> [What you should do]
Scan the records for the string "dropdown"; copy each line where it occurs.

> [Records shown]

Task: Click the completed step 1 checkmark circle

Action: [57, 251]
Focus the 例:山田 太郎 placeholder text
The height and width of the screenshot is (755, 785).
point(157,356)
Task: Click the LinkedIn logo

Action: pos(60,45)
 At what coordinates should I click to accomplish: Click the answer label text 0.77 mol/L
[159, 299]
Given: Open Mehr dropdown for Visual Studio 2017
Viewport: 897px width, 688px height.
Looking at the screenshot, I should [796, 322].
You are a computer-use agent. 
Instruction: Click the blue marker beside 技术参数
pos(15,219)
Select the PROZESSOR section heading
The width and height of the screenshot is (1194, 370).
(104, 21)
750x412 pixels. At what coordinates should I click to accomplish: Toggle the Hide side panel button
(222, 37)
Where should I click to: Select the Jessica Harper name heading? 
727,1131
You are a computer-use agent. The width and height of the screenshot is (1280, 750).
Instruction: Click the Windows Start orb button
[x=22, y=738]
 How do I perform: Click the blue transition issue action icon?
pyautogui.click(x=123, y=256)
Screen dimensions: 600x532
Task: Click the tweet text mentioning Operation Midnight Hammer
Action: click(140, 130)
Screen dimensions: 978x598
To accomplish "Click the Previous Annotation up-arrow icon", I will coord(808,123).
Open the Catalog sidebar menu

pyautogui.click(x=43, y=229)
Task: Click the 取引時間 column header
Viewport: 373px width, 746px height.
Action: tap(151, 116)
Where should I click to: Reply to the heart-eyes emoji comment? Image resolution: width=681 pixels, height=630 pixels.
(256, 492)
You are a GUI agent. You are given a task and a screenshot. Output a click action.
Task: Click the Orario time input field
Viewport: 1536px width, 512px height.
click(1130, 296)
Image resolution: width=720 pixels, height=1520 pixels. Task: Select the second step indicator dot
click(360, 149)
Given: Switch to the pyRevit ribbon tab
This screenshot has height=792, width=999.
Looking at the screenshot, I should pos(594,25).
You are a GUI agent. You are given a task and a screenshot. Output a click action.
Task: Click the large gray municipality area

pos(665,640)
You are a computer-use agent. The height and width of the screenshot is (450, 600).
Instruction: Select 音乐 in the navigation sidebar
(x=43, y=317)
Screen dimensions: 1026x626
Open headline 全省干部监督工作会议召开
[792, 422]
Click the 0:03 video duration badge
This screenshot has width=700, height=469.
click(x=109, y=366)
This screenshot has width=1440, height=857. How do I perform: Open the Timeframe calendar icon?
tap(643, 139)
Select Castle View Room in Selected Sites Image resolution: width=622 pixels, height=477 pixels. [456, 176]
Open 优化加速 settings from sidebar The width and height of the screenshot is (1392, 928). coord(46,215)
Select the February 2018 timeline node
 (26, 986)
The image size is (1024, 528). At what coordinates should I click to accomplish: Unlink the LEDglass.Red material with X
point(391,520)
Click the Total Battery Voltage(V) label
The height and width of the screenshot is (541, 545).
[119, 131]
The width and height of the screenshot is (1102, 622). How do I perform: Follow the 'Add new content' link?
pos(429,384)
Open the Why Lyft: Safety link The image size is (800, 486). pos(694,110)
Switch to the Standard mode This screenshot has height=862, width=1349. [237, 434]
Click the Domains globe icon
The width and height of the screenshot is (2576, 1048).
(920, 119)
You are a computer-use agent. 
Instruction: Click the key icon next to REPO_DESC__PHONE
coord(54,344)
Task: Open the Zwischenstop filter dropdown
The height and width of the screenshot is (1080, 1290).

> [Answer for the task]
Given: Open Mehr dropdown for Visual Studio 2017
Task: Open the Zwischenstop filter dropdown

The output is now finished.